---------- Exercise input
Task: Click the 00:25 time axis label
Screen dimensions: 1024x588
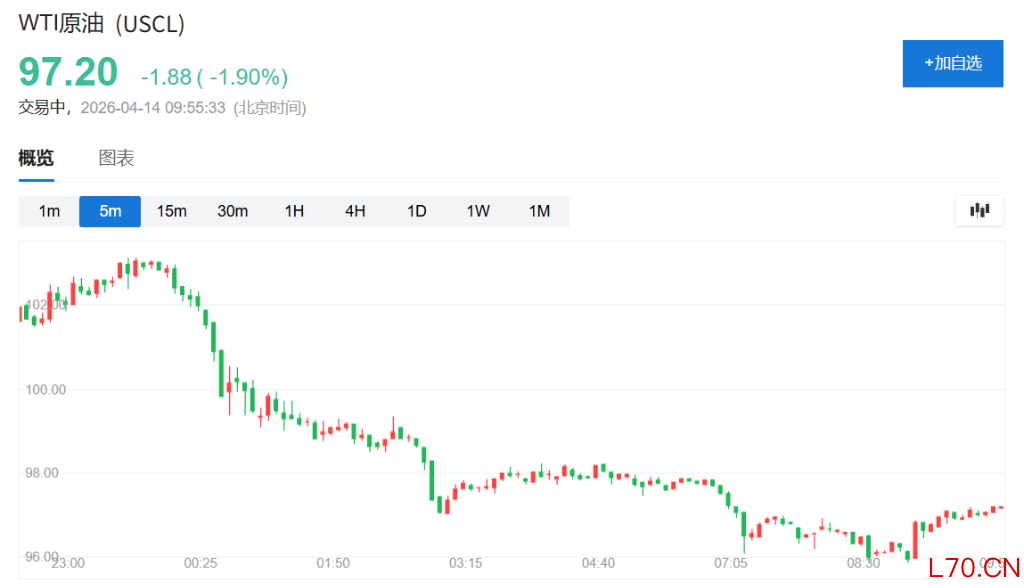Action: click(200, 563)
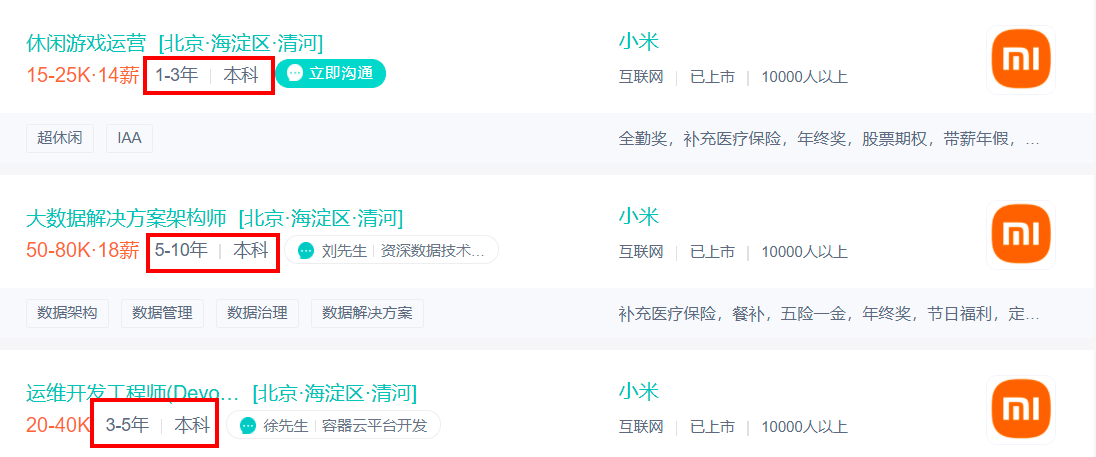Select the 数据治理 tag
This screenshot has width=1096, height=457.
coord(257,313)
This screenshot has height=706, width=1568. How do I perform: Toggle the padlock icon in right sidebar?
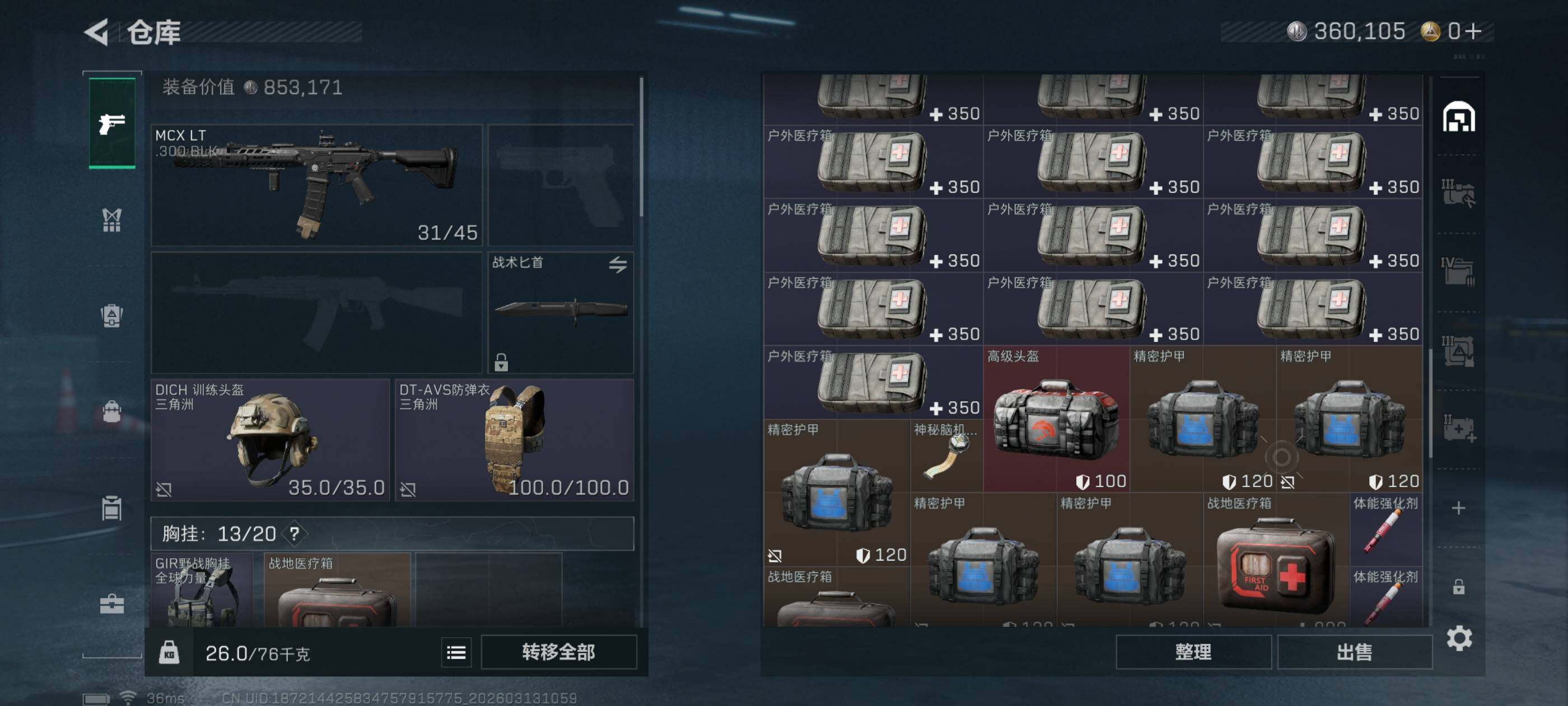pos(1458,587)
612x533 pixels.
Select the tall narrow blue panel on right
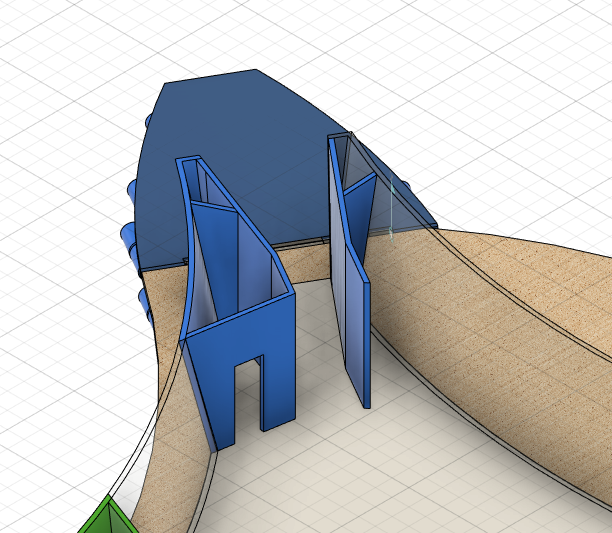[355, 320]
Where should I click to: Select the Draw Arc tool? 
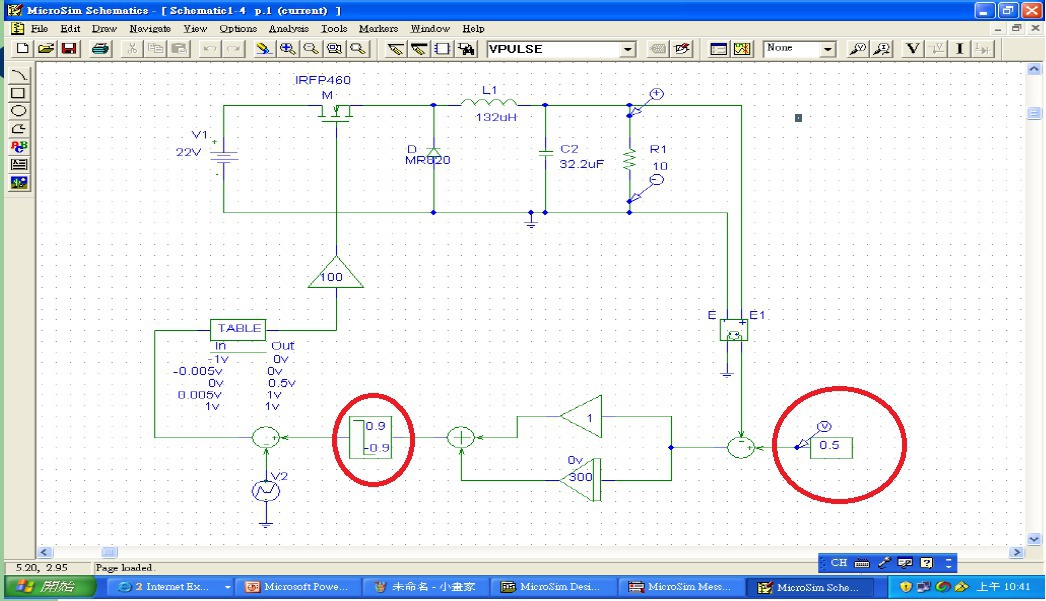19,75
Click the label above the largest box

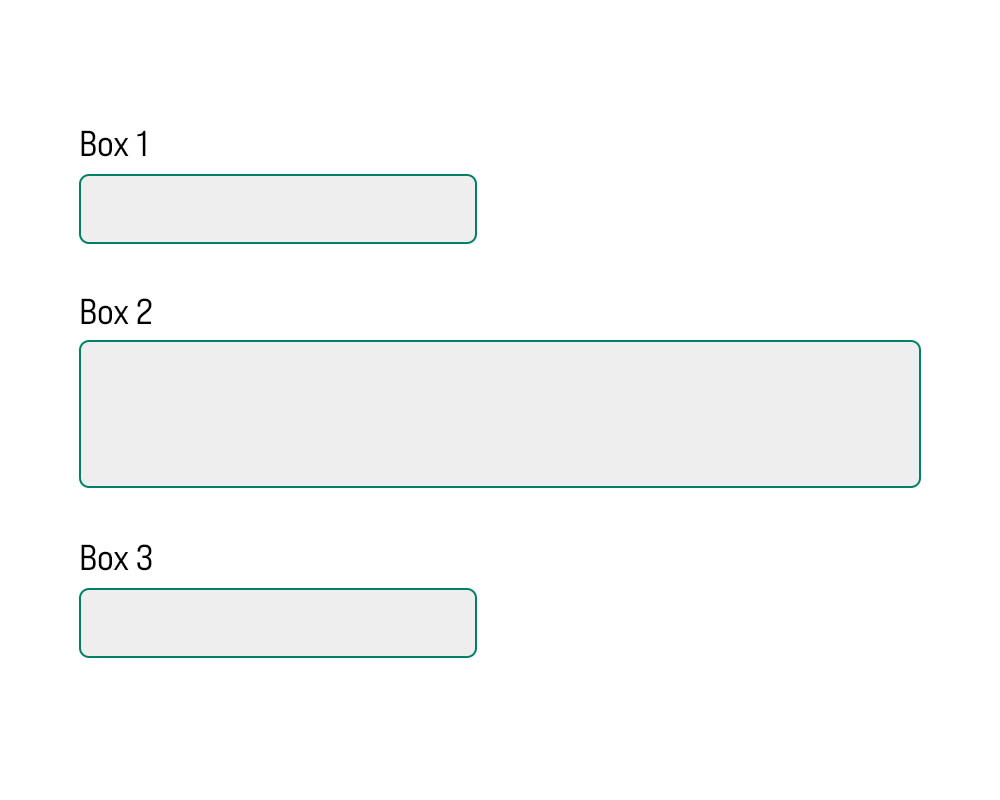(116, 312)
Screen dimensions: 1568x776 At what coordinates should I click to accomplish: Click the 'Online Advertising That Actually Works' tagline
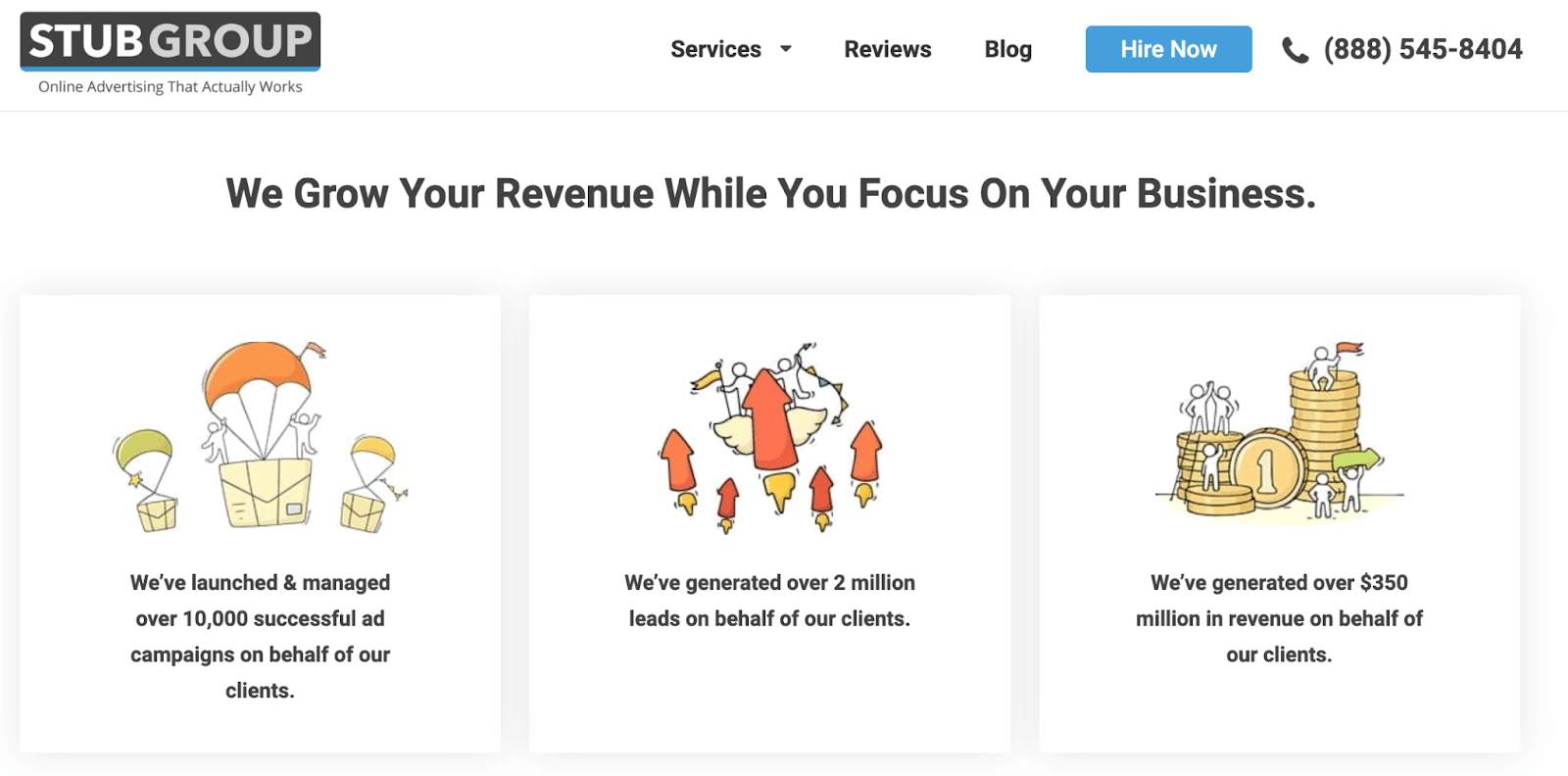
--------------------
▶ **Task brief**
Convert the rows above into a Markdown table with columns named Line and Text, giving each non-blank line its own row, and omit the pictures.

▶ **Task result**
| Line | Text |
|---|---|
| 1 | Task: Click the 00:25 time axis label |
| 2 | Screen dimensions: 1024x588 |
| 3 | Action: click(200, 563) |
| 4 | Select the 数据治理 tag |
| 5 | This screenshot has width=1096, height=457. |
| 6 | coord(257,313) |
| 7 | This screenshot has height=706, width=1568. How do I perform: Toggle the padlock icon in right sidebar? |
| 8 | pos(1458,587) |
| 9 | 612x533 pixels. |
| 10 | Select the tall narrow blue panel on right |
| 11 | [355, 320] |
| 12 | Where should I click to: Select the Draw Arc tool?  |
| 13 | 19,75 |
| 14 | Click the label above the largest box |
| 15 | (116, 312) |
| 16 | Screen dimensions: 1568x776 At what coordinates should I click to accomplish: Click the 'Online Advertising That Actually Works' tagline |